### Input data
# # #
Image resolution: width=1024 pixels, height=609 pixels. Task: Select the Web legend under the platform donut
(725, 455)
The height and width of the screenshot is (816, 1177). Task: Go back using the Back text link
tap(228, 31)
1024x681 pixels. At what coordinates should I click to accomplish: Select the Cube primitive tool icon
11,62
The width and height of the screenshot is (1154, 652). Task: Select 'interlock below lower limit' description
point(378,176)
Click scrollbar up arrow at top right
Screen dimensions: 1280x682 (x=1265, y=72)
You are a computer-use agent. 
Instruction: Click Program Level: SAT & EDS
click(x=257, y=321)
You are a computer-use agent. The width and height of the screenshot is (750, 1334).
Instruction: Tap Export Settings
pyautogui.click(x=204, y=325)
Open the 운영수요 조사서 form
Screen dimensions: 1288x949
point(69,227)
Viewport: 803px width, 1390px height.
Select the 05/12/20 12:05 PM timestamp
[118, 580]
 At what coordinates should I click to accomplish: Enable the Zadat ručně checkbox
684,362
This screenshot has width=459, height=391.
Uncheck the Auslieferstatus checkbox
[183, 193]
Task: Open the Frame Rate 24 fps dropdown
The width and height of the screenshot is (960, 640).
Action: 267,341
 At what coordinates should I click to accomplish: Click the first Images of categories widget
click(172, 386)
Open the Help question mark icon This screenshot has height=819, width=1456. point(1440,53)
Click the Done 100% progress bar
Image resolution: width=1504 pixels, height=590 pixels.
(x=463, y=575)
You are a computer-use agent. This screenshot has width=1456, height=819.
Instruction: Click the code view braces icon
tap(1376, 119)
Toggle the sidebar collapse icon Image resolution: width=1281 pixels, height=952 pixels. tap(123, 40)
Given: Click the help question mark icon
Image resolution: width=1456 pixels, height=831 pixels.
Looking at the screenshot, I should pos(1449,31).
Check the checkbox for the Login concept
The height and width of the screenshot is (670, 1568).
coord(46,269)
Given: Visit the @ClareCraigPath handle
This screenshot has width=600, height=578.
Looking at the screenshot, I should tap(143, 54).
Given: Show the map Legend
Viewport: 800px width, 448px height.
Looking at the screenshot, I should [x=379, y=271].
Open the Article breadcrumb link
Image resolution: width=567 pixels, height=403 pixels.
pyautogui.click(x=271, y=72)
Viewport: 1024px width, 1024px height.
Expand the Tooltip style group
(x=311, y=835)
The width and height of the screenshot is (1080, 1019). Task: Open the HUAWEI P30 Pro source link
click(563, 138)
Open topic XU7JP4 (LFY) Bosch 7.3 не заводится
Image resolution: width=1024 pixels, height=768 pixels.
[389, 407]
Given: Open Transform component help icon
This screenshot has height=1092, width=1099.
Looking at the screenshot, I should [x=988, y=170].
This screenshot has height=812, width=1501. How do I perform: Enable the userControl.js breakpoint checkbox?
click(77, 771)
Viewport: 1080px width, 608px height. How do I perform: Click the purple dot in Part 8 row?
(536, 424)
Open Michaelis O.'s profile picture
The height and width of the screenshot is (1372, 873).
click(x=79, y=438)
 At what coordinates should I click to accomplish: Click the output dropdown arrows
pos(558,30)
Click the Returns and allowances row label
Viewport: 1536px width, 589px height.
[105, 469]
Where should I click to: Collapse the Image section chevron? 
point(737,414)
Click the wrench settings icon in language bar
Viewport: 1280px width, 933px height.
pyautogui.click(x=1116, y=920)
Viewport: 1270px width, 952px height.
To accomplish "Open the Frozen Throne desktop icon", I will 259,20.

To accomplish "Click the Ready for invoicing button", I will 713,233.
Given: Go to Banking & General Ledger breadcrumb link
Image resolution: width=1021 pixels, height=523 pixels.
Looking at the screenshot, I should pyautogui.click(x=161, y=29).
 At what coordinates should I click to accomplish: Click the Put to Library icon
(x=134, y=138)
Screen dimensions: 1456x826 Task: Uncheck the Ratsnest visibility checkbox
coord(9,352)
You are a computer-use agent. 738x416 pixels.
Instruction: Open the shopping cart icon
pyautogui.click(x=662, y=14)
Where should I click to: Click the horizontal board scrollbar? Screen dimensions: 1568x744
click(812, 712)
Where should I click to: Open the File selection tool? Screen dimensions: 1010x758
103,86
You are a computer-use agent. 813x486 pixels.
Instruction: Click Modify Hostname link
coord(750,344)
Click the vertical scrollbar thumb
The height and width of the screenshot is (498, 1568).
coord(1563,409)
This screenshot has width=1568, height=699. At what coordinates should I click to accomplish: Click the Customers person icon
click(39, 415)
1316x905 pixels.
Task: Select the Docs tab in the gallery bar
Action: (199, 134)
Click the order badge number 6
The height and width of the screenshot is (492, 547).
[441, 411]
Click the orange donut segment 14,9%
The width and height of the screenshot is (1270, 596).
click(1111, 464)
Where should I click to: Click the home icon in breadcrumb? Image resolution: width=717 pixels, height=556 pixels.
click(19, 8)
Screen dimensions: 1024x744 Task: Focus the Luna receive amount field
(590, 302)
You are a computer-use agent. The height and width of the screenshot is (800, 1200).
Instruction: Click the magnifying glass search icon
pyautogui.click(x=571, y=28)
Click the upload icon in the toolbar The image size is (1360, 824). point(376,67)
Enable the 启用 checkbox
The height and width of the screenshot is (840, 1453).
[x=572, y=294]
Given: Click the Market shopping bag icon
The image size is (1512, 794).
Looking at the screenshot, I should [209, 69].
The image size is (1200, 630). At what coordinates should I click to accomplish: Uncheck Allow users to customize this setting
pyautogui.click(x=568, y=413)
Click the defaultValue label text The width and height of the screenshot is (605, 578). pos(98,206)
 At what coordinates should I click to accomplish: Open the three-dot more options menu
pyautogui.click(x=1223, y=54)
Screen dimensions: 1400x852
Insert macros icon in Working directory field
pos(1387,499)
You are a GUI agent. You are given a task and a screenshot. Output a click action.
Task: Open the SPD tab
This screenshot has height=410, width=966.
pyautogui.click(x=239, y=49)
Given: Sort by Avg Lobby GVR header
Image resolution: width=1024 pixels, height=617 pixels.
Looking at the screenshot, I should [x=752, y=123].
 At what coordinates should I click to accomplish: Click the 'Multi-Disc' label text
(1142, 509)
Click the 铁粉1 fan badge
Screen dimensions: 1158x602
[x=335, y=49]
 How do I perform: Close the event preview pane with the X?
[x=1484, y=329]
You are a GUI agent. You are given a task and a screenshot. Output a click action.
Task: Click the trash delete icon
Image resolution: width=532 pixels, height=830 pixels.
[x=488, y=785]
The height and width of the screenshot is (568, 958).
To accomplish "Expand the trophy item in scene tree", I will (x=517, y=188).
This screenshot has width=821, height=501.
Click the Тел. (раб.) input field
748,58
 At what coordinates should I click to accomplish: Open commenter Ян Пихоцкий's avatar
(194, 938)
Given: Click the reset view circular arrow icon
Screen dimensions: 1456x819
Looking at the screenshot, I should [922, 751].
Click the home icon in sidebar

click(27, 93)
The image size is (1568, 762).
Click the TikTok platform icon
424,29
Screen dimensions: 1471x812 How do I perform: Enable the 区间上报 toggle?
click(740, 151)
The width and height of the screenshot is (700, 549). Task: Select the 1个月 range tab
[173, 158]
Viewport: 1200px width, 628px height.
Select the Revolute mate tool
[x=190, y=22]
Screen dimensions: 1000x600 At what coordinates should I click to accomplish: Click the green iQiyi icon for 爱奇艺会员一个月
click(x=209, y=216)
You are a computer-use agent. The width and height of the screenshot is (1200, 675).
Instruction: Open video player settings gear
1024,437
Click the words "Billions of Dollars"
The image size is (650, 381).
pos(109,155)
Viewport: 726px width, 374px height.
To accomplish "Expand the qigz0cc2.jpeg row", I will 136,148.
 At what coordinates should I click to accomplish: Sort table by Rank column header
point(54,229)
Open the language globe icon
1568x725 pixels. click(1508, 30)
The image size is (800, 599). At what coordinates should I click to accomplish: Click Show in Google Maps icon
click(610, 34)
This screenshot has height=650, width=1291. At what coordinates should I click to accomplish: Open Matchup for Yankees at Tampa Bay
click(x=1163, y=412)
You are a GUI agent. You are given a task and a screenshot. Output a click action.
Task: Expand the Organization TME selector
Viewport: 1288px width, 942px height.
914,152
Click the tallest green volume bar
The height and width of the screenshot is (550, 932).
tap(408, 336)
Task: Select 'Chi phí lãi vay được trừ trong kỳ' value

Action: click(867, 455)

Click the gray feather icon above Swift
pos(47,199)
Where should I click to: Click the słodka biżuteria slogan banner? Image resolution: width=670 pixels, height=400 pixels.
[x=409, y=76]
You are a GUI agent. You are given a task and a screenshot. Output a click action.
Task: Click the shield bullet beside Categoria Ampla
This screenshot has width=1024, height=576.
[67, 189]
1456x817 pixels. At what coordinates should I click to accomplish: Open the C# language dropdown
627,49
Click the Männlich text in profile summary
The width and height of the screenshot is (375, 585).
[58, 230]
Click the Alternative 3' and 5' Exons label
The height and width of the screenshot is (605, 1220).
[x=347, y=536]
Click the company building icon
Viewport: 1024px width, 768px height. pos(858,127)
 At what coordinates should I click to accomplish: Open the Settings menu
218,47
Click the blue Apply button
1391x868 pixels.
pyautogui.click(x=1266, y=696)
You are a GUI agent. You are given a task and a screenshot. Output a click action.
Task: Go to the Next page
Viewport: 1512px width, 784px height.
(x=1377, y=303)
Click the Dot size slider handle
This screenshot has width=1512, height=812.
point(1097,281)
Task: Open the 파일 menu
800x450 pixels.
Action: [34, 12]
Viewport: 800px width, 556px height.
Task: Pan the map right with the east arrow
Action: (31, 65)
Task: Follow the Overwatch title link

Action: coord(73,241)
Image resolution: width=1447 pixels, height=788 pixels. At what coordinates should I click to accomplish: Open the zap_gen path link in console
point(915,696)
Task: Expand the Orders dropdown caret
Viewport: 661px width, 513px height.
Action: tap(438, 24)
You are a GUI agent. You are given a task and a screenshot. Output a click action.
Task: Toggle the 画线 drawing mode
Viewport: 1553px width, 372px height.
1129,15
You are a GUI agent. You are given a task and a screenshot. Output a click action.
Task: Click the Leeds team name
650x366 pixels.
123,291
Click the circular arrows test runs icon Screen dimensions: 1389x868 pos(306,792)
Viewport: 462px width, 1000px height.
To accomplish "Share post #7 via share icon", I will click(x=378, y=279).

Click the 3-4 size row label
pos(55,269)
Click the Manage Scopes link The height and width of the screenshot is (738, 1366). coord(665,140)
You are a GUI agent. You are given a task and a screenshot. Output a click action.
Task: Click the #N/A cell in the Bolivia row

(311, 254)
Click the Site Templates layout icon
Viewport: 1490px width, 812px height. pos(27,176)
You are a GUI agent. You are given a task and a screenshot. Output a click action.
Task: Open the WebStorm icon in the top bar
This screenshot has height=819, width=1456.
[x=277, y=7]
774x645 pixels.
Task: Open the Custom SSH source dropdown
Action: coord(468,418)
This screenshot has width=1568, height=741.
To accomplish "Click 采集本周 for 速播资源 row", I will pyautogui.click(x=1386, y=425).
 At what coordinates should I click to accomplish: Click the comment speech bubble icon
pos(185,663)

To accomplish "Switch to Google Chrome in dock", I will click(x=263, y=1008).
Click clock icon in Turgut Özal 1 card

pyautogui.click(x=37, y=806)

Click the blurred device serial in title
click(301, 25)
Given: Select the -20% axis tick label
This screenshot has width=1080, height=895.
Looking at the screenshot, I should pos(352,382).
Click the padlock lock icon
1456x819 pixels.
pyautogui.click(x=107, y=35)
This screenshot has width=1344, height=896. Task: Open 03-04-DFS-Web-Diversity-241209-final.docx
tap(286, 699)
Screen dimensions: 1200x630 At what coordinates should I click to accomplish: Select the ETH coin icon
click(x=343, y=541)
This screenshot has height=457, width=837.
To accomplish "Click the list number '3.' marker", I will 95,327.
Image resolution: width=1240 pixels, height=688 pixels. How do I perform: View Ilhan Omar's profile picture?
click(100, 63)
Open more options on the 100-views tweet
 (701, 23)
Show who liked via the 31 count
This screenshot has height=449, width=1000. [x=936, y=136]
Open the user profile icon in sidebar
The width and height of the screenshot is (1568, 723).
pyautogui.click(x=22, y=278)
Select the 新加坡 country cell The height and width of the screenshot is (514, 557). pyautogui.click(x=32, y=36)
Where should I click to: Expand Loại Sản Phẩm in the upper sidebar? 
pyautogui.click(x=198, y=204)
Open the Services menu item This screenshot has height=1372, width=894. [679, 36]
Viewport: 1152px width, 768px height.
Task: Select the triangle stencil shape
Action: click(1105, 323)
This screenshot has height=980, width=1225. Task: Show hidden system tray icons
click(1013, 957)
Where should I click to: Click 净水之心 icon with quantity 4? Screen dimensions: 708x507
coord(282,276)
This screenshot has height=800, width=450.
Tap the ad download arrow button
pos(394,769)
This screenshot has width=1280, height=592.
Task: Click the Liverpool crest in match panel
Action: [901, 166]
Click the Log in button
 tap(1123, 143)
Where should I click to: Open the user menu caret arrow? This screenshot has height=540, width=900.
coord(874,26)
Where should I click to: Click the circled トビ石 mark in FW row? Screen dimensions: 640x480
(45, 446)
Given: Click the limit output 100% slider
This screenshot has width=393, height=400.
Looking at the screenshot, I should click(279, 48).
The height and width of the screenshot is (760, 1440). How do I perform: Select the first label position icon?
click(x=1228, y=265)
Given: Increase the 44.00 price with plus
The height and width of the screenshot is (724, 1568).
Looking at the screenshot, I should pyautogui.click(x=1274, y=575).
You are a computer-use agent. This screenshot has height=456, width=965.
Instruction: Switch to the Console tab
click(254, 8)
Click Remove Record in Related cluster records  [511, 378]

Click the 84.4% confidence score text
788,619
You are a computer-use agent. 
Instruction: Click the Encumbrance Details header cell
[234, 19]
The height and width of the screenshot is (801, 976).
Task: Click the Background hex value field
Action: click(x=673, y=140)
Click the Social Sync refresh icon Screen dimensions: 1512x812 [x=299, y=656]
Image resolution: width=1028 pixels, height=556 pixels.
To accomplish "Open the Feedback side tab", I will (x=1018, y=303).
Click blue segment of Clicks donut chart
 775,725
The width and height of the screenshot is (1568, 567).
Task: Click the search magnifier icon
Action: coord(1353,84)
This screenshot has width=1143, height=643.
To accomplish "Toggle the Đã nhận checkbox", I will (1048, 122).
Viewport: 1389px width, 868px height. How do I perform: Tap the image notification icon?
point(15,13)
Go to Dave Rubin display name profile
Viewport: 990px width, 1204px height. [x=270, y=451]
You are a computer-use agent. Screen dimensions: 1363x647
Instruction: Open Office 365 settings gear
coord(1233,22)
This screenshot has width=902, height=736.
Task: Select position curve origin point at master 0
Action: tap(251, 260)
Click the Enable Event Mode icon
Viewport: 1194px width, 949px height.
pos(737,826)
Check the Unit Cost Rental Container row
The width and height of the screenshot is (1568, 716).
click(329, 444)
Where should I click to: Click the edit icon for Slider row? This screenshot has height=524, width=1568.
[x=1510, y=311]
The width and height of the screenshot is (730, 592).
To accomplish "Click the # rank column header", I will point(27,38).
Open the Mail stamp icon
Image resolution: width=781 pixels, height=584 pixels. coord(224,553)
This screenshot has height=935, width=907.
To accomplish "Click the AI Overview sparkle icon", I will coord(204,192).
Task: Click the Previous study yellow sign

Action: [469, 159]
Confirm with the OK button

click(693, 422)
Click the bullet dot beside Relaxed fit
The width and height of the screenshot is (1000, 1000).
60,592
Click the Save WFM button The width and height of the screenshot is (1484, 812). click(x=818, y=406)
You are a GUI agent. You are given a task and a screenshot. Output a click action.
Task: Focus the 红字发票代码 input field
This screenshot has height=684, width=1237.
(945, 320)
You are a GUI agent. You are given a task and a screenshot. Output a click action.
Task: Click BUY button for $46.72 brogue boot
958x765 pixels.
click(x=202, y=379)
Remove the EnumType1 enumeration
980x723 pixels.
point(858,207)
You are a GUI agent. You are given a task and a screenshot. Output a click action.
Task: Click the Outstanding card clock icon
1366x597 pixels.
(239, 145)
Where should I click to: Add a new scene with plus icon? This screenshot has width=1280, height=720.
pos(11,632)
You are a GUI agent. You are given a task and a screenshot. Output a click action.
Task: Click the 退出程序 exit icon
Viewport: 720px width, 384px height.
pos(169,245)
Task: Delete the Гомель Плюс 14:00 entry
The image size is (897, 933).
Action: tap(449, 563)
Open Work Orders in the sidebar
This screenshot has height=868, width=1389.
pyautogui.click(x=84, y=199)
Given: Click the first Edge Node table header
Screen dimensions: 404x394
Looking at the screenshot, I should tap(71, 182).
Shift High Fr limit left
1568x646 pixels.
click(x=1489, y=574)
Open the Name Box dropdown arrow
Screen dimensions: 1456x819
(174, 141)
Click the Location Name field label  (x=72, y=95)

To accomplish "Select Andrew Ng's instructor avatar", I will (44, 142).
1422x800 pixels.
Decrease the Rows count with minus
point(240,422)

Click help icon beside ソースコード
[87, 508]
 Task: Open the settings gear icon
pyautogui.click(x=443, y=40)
# # #
From the data above, take the line containing "Open the Services" through the line containing "click(1013, 957)" and set them out as a numbered list, skipping any blank lines.

1. Open the Services menu item This screenshot has height=1372, width=894. [679, 36]
2. Viewport: 1152px width, 768px height.
3. Task: Select the triangle stencil shape
4. Action: click(1105, 323)
5. This screenshot has height=980, width=1225. Task: Show hidden system tray icons
6. click(1013, 957)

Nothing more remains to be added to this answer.